Pathological clot formation in blood vessels (thrombosis) is a major cause of cardiovascular death throughout the world, accounting for many ischemic strokes, pulmonary embolisms and deep vein thrombosis [9][10]. Timely detection of these lesions in volumetric imaging has a significant impact on a patient's outcome but the massive size of scan acquisitions makes manual radiology assessment an increasingly unrealistic endeavour. We present an AI multi-model framework that integrates a volumetric deep learning segmentation platform with an AI interpreting engine hosted in the cloud to automatically identify, quantify and report clots from CT and MRI scans.

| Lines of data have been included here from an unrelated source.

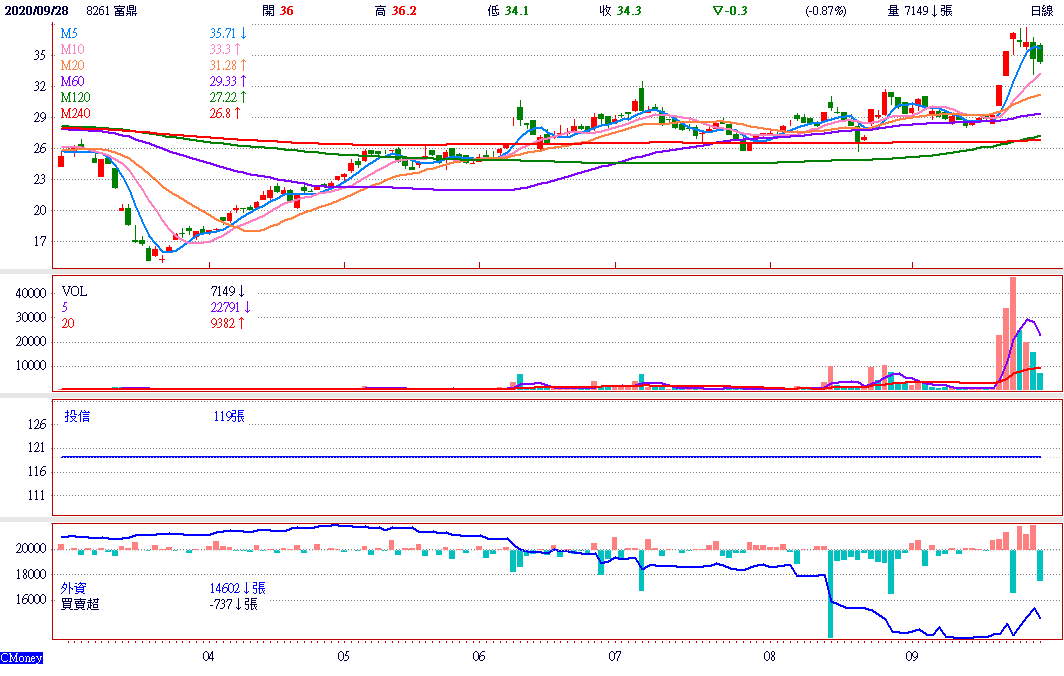The height and width of the screenshot is (676, 1064).
Task: Click the 09 month marker on time axis
Action: 912,656
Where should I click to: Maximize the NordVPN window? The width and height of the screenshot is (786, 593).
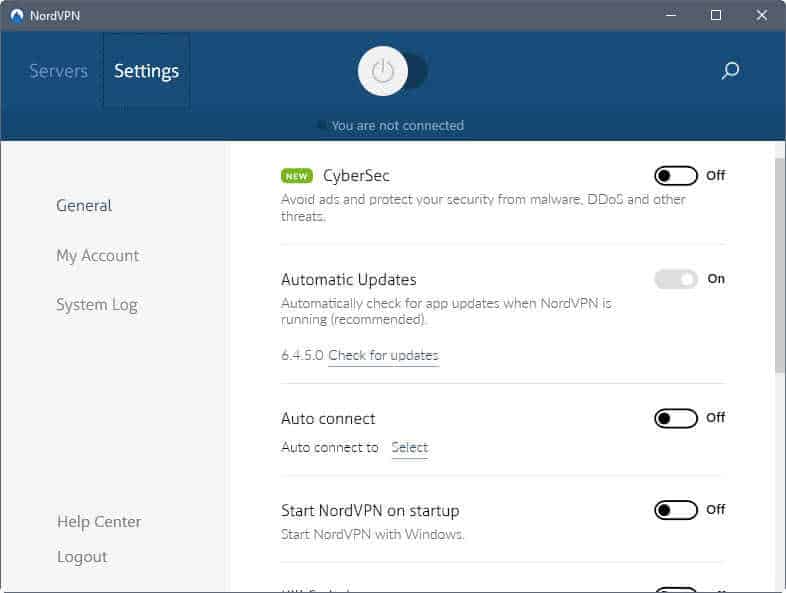click(716, 15)
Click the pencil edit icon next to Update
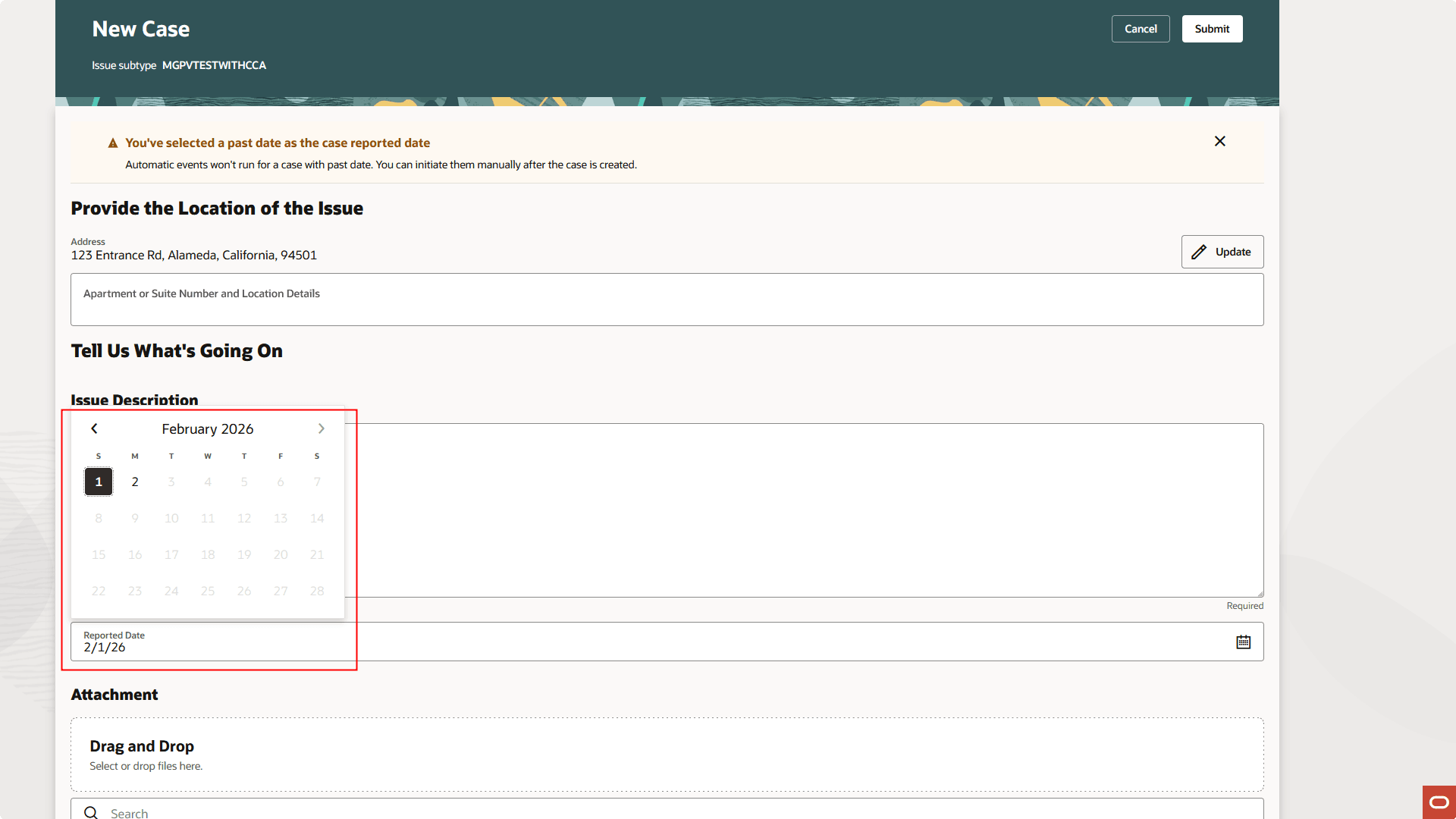 point(1200,251)
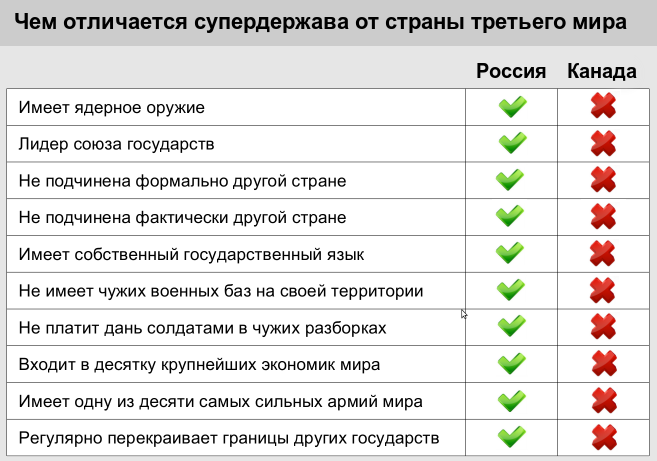Click green check for "десятку крупнейших экономик" row
The width and height of the screenshot is (657, 461).
point(510,364)
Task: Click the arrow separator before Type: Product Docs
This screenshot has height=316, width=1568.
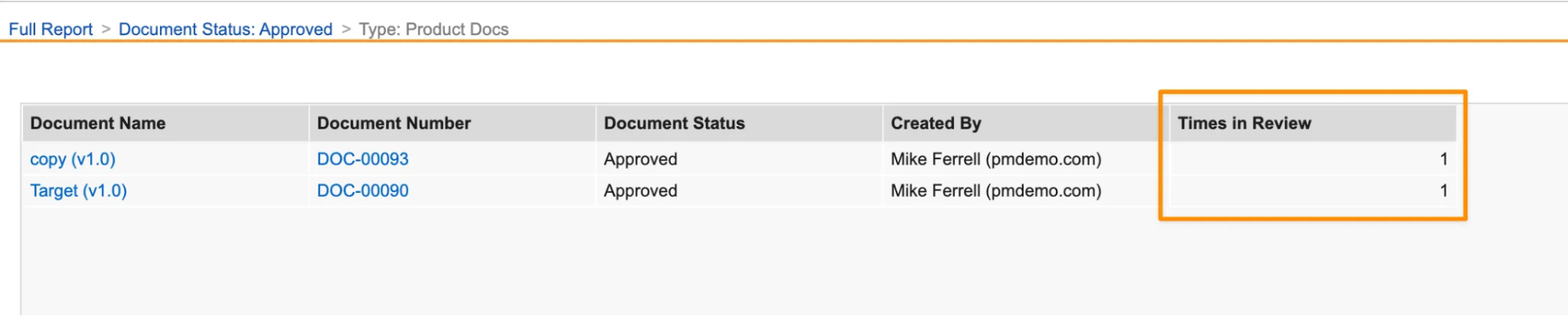Action: (346, 29)
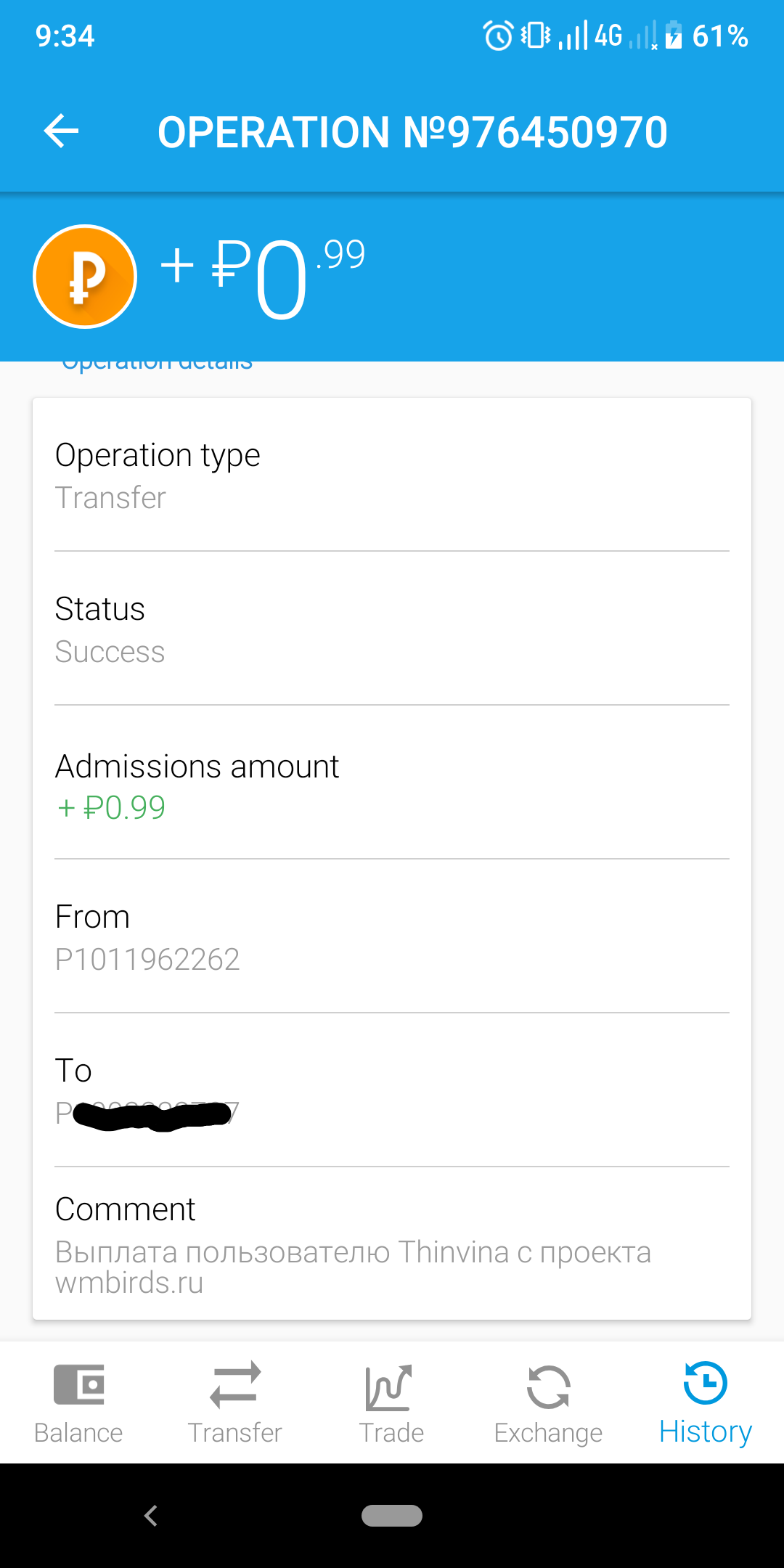Image resolution: width=784 pixels, height=1568 pixels.
Task: Tap the orange ruble currency icon
Action: tap(85, 277)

The segmentation component is a 3D U-Net [2][7] model trained with a composite of Dice and Focal losses to address the inherent class imbalances of clot segmentation. A parallel AI vision engine generates narrative clinical reports, including the anatomical location, likely diagnosis, and potential neurological symptoms, which are provided in conjunction with segmentation results for integrated clinical decision making [4][12]. The system is integrated into a Flask web interface that supports drag-and-drop scan upload, real-time inference and visualisation, and report generation in PDF, CSV, and XML. Benchmarking against 2D approaches demonstrate higher Dice Similarity Coefficient and better anatomical coverage of the proposed approach, thus demonstrating its clinical value [1][14].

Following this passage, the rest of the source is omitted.